Oprah_ A Biography - Kitty Kelley [141]
Oprah acknowledged that her fiancé, understandably, was not enthusiastic about what she had written. “He didn’t say anything was too explicit or shouldn’t be said. He said it wasn’t powerful enough.” She felt her book lacked “clarity” and “introspection,” and Stedman, a devotee of self-help and how-to books, said that it lacked “inspiration.” He wanted her book to be more than an autobiography. “My experiences were meant to empower people,” she said, “and make sense of life.”
Yet Stedman’s objections to the tone and content of her book were not the sole justifications for the cancellation. In a private conversation with a man who had received a telephone call from Oprah, she said, “The reason I pulled my book was because Maya Angelou came to me after the big ABA announcement and said, ‘Is there anything in that book that is exaggerated? Is there anything that is not true in that book?’ I said, ‘Well, yeah, some things are written to read well. You know that. Some things are, you know …’

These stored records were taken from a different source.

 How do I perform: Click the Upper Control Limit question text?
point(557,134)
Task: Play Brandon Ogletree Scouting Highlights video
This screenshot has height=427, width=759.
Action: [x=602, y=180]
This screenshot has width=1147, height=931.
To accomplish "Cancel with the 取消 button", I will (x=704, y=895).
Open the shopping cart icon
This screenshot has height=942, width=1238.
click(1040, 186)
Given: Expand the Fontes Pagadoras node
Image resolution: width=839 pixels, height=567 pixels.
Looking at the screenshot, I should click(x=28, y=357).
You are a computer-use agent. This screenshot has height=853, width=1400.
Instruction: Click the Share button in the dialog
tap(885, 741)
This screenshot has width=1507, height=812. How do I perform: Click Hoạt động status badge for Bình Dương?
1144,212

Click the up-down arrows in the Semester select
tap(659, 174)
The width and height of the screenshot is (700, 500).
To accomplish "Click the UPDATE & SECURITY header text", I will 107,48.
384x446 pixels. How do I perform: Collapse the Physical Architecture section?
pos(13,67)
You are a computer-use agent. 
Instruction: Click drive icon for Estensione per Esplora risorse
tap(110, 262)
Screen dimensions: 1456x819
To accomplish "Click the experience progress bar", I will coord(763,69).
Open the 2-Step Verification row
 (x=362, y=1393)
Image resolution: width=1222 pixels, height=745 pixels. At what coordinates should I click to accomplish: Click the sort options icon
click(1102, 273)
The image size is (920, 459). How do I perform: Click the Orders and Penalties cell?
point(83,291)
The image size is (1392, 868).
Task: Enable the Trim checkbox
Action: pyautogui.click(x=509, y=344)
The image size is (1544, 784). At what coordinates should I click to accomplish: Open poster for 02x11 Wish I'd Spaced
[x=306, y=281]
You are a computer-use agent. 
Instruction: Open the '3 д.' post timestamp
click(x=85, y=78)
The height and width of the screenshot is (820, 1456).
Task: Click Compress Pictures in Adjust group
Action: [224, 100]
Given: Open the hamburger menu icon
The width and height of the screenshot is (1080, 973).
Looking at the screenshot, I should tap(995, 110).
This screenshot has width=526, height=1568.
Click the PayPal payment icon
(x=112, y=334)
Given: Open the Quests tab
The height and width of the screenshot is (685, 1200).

“No, baby, I don’t know,” said Maya. “I only know that you cannot have one exaggerated story, one untruth, one embroidered recollection. You cannot. If you do, take that book back. Do not publish it.”
Angelou understood her friend’s tendency to embellish for effect, perhaps pad a story for a laugh or a little sympathy. Angelou, who loved Oprah like a daughter, did not want her to be publicly humiliated by the media, which she said would peck her to death if they found manufactured anecdotes.
Interestingly, one of the publishers who read the manuscript, but whose company did not acquire it, was more concerned about Oprah’s hard truths than her soft lies, particularly what she wrote about being a prostitute—the first time she had ever used that word to describe her adolescent promiscuity.
“I told her at the time she didn’t need to tell people about that,” said the publisher. “It was not necessary for everyone to know she had been a prostitute. Besides, I knew that she’d see it in print and pull back, which is exactly what she did. I’ve published enough celebrity memoirs to know what can happen between the initial excitement of selling their story and then actually publishing it. Once they see the seamy stuff down on the page that they left behind in their crawl to the top, they pull back. They either delete it or rewrite it.… It’s called revisionist history.”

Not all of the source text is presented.